My adviser thought the pieces were powerful and moving so I submitted it to the administration for review. Three days later, I got their edited version and right over my story was a giant red X with a sticky note that said "see me." I immediately walked nervously to the principals office, holding the newspaper in one hand and a note pad for comments in the other.

I sat opposite of the principal, the newspaper spread widely across his maple desk. He gave me a look of complete seriousness, knowing exactly what I came to talk about.

"We can't include a story about homosexuality. Especially gay sex. It's just not appropriate." as he spoke his voice grew quieter and quieter, afraid that someone might hear him.

"So how do we fix it? The paper goes to print today. We don't have time to find a new story."

"Well, why not just keep it heterosexual? Should be simple enough, just change the name; it's already written in first person."

I sat shocked. We could include a story about rape but not homosexual rape. I didn't know what to do or say so I just left the room. Back at my desk in the newsroom, my advisor was pressuring me to send her the final copy of the paper to send to the printer. I knew that if I didn't change the paper, the administration would simply shut us down and there would no longer be a paper but how could I change the story, censor myself because what I had to say wasn't "appropriate?"

I sent the paper with the principals changes. I hated myself for it. I immediately got to work on my paper for Mrs. Dozier writing about censorship in schools and how unfairly students are treated because they're minors. I got my A but the paper still printed the wrong story. Everyone congratulated me on such a moving topic and told me how it really opened their eyes to the situations of others. I took the praise with a sort of half smile, knowing that I had failed myself and gave into my oppressors.

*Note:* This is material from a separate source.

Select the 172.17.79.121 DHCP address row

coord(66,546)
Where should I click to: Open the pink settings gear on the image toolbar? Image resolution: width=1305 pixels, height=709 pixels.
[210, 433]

Thinking bak on it, I should have done whatever to took to print the real story. The school would hve done abything to prevet a lawsuit and I probably could have made life easier for other openly gay students. I still hate myself for not standing up to the principal and demanding my rights. But that was five years ago and there's nothing I can do about it now.

3 comments:

  1. Yes there is something you can do and you just did it Kaleb. Nice work! Awesome! Stay Golden!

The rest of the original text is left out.